Re: risks of using Hadoop

2011-09-17 Thread Brian Bockelman

On Sep 16, 2011, at 11:08 PM, Uma Maheswara Rao G 72686 wrote:

 Hi Kobina,
 
 Some experiences which may helpful for you with respective to DFS. 
 
 1. Selecting the correct version.
I will recommend to use 0.20X version. This is pretty stable version and 
 all other organizations prefers it. Well tested as well.
 Dont go for 21 version.This version is not a stable version.This is risk.
 
 2. You should perform thorough test with your customer operations. 
  (of-course you will do this :-))
 
 3. 0.20x version has the problem of SPOF.
   If NameNode goes down you will loose the data.One way of recovering is by 
 using the secondaryNameNode.You can recover the data till last checkpoint.But 
 here manual intervention is required.
 In latest trunk SPOF will be addressed bu HDFS-1623.
 
 4. 0.20x NameNodes can not scale. Federation changes included in latest 
 versions. ( i think in 22). this may not be the problem for your cluster.

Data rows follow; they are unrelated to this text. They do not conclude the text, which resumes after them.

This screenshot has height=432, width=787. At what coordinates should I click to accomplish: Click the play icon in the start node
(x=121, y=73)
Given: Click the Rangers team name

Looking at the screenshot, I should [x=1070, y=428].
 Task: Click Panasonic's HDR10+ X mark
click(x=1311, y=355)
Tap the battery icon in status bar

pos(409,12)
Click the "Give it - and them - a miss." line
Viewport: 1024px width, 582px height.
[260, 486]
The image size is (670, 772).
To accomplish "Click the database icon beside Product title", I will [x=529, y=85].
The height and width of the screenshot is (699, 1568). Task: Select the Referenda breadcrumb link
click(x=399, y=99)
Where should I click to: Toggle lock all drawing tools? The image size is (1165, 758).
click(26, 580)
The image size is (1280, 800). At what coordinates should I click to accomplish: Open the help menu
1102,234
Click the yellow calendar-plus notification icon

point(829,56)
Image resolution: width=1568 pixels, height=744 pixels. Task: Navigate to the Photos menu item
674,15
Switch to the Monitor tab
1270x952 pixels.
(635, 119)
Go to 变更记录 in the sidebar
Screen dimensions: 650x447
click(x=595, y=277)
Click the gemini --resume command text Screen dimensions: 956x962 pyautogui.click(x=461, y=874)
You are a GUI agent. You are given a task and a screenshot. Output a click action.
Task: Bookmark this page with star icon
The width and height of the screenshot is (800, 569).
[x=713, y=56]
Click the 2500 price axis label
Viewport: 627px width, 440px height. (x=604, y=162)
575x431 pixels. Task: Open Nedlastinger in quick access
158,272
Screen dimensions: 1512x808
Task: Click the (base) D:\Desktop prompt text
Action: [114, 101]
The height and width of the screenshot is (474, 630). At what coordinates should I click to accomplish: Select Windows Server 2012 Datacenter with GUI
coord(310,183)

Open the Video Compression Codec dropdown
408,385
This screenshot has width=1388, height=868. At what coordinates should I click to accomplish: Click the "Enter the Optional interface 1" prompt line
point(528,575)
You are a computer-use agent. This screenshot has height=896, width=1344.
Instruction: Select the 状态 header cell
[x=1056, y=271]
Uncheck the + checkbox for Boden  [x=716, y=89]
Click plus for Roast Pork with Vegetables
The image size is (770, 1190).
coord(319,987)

But 
 please consider this aspect as well.
 

With respect to (3) and (4) - these are often completely overblown for many 
Hadoop use cases.  If you use Hadoop as originally designed (large scale batch 
data processing), these likely don't matter.

If you're looking at some of the newer use cases (low latency stuff or 
time-critical processing), or if you architect your solution poorly (lots of 
small files), these issues become relevant.  Another case where I see folks get 
frustrated is using Hadoop as a plain old batch system; for non-data 
workflows, it doesn't measure up against specialized systems.

You really want to make sure that Hadoop is the best tool for your job.

Brian

Re: risks of using Hadoop

2011-09-17 Thread Tom Deutsch
I disagree Brian - data loss and system down time (both potentially non-trival) 
should not be taken lightly. Use cases and thus availability requirements do 
vary, but I would not encourage anyone to shrug them off as overblown, 
especially as Hadoop become more production oriented in utilization.

---
Sent from my Blackberry so please excuse typing and spelling errors.


- Original Message -
From: Brian Bockelman [bbock...@cse.unl.edu]
Sent: 09/17/2011 05:11 PM EST
To: common-user@hadoop.apache.org
Subject: Re: risks of using Hadoop




On Sep 16, 2011, at 11:08 PM, Uma Maheswara Rao G 72686 wrote:

 Hi Kobina,

 Some experiences which may helpful for you with respective to DFS.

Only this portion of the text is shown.